I suggest you go to the NASIOC.com Forums. There is a thread dedicated to roof racks on Imprezas, with lots of pics of many different setups. I think it is in the Members Gallery Forum. You may have to do a search.


----------



## BlackCanoeDog (Jul 26, 2003)

Got it for you. Sixteen pages of racks on Imprezas...
http://forums.nasioc.com/forums/showthread.php?t=1064456&highlight=roof+rack


----------



## JediSith (Sep 11, 2004)

*Imprezza Wagon*

I have the wagon. I run a regular roof system. works great


----------



## ZoSoSwiM (Dec 2, 2005)

wow.. I wasn't expecting that many pics! Nice! Great find guys. Thanks a lot! I guess the roof rack doesn't look half bad. 

Different question.. What do you do to protect your bikes while they're on your car? I mean covering certain parts etc.. Do they make bike bags? haha..

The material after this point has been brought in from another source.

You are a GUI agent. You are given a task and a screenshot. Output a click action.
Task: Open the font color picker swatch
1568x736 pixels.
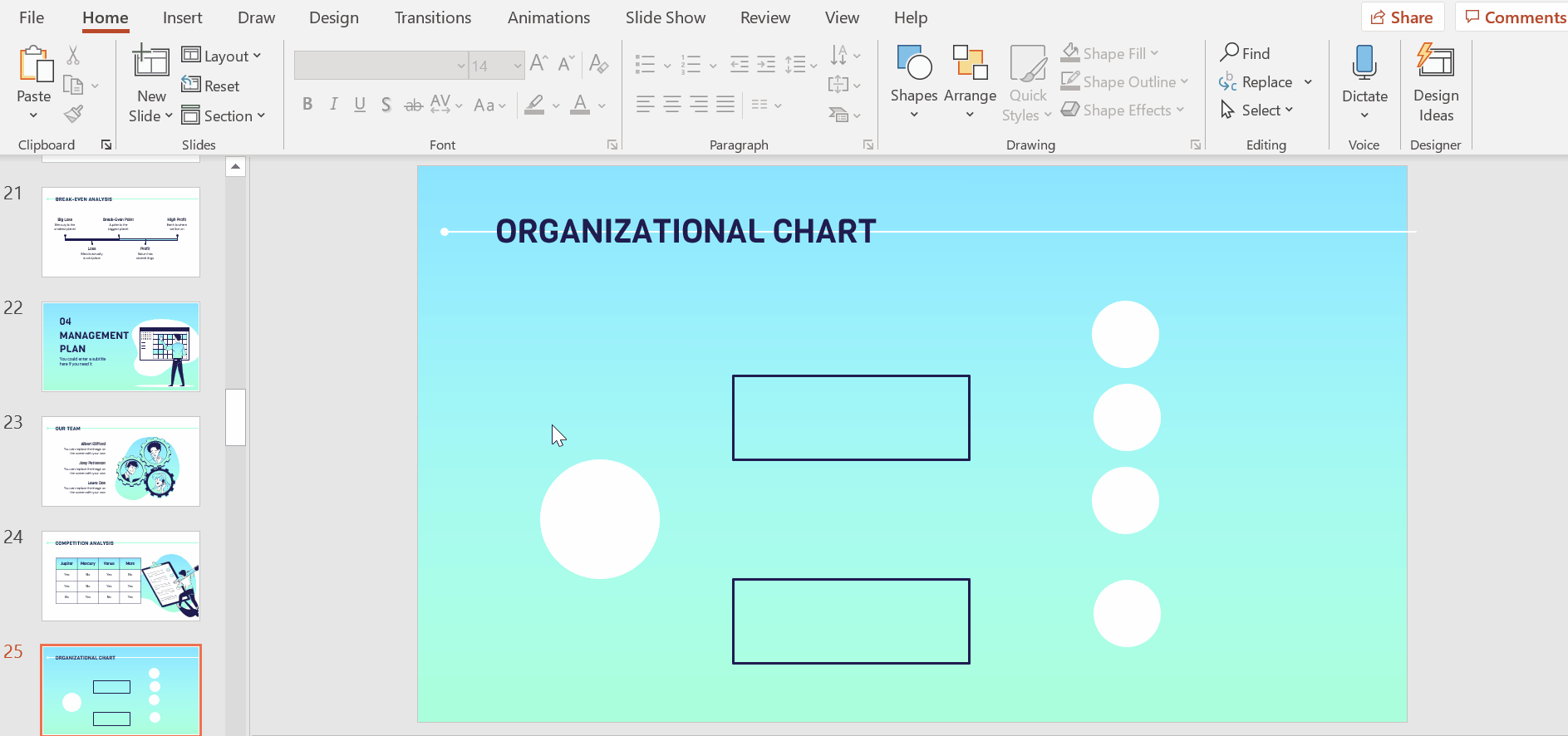(581, 105)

I guess I really just need to decide what mounting interface I want.. Hmmm


----------



## Jayem (Jul 16, 2005)

ZoSoSwiM said:


> So.. that leaves me with a roof mounted system.. Will it really affect my fuel economy much?


Yep, it will affect your fuel economy ALL the time, and morso when you have bike(s) attached. The hitch rack pays for itself in terms of money saved with better milege. Having to buy premium gas at every fillup is enough, I don't need a rack causing 1-3mpg loss all the time to make it even worse.

You can even notice that I have an aftermarket exaust (borla). It works with the OEM towbar.

The T2 also tilts down to allow access to the hatch WITH the bike attached.


----------



## 245044 (Jun 8, 2004)

I have an 07 Wagon too. I have a 2 bike, fork mount hitch rack that I use. It leaves just enough space that I can swing the gate open. My rack does seem to sit a bit lower than the one Jayem has which gets them even further out of the wind.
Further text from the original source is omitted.